**ESTRATTO DEL DOCUMENTO**
+ + + + + + +
Camusso: "Intervento vago e contraddittorio"
"Vago, indefinito e contraddittorio". Questi sono i tre aggettivi con cui il segretario generale della Cgil, Susanna Camusso, definisce l’intervento con cui il Presidente del Consiglio e Segretario del Partito Democratico, Matteo Renzi, ha aperto i lavori della direzione del PD. "Sebbene contenga toni diversi dal passato, sui temi della riforma del mercato del lavoro e sulla revisione della legge 300/1970 (Statuto dei Lavoratori) resta ancora vago, indefinito e contraddittorio, a partire dalle affermazioni sull’articolo 18. Non è infatti ancora chiara la proposta avanzata. Anche l’enunciazione dell’obiettivo, da tutti condiviso, dell’eliminazione del precariato e del superamento del mercato del lavoro duale, non si traduce in proposte vere di riduzione delle forme contrattuali. Sebbene sia certamente apprezzabile l’ulteriore estensione a tutte le donne che lavorano del diritto alla maternità e l’impegno a una legge sulle dimissioni in bianco, l’allargamento dei diritti a tutti i lavoratori richiede di considerare anche le altre tutele. Così come sugli ammortizzatori le risorse indicate non fanno intravedere, purtroppo, un’effettiva universalità. Se il Presidente del Consiglio, annunciando l’apertura della Sala Verde, intendeva sfidare il sindacato non possiamo che ribadire che la Cgil è da sempre pronta al confronto. Sarebbe infatti ben strano essere l’unico Paese europeo che fa riforme sul mercato del lavoro senza un dialogo con le parti sociali".
+ + + + + + +
**OBIETTIVI**
a. Ricopia senza modifiche le righe delle voci, dalla prima fino a quella che contiene "Post Comment (330, 608)", entrambe incluse.
b. Prosegui il testo sulla critica di Camusso all'intervento di Renzi a partire dal punto in cui termina.
Il testo e le voci non hanno alcun legame tra loro.

[Voci sulla posizione degli elementi]
+ + + + + + +
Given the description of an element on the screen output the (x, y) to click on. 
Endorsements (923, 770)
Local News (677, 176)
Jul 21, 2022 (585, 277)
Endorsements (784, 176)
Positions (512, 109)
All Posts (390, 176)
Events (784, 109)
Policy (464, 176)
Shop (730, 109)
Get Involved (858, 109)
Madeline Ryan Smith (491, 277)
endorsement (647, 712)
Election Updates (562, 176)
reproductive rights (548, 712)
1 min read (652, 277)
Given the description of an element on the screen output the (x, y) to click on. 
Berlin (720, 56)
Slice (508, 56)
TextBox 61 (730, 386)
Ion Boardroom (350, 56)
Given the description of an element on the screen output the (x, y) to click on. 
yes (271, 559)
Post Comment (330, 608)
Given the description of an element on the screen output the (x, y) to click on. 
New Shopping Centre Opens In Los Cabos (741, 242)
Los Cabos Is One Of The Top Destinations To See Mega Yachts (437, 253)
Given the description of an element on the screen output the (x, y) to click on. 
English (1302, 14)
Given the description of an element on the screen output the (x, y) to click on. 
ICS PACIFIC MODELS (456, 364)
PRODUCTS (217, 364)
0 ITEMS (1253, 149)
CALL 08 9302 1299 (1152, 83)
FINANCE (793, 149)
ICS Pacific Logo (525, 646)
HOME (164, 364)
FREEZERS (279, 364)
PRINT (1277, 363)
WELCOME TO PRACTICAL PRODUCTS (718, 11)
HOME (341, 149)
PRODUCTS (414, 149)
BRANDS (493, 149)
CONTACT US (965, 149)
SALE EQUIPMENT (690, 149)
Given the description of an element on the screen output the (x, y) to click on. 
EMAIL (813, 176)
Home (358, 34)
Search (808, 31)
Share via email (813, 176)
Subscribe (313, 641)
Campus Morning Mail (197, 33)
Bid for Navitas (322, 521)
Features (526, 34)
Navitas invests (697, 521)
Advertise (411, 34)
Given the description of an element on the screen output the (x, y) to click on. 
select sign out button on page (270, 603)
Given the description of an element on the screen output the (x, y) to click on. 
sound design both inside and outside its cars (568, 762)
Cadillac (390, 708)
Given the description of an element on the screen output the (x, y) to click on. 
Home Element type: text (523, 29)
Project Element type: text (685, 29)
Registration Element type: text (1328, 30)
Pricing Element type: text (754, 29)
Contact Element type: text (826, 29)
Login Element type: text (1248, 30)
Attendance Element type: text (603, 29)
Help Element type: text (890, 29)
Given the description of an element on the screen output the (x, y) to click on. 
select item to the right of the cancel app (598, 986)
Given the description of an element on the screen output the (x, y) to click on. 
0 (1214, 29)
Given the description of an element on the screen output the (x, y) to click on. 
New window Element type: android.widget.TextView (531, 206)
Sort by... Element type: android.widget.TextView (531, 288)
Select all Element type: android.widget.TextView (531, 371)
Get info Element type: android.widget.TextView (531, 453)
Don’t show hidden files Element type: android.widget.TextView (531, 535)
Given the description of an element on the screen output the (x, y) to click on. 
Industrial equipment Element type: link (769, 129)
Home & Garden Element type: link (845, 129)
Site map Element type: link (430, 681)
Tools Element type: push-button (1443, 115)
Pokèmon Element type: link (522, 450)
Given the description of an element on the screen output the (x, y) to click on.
+ + + + + + +
**LE RISPOSTE**
a.
Given the description of an element on the screen output the (x, y) to click on. 
Endorsements (923, 770)
Local News (677, 176)
Jul 21, 2022 (585, 277)
Endorsements (784, 176)
Positions (512, 109)
All Posts (390, 176)
Events (784, 109)
Policy (464, 176)
Shop (730, 109)
Get Involved (858, 109)
Madeline Ryan Smith (491, 277)
endorsement (647, 712)
Election Updates (562, 176)
reproductive rights (548, 712)
1 min read (652, 277)
Given the description of an element on the screen output the (x, y) to click on. 
Berlin (720, 56)
Slice (508, 56)
TextBox 61 (730, 386)
Ion Boardroom (350, 56)
Given the description of an element on the screen output the (x, y) to click on. 
yes (271, 559)
Post Comment (330, 608)

b.
Uil minaccia lo sciopero
"Se i provvedimenti del Governo in materia di lavoro dovessero toccare protezioni e tutele per quei lavoratori che già ce l’hanno e non prevedere tutele crescenti per coloro che non ce l’hanno, la Uil proclamerà uno sciopero generale con modalità e tempistiche che saranno decise, tenuto conto delle scelte governative, nei prossimi giorni si avvieranno assemblee in tutti i luoghi di lavoro e attivi di delegati per illustrare la posizione dell’Organizzazione, definita in un documento che sarà diffuso a tutte le strutture nelle prossime ore.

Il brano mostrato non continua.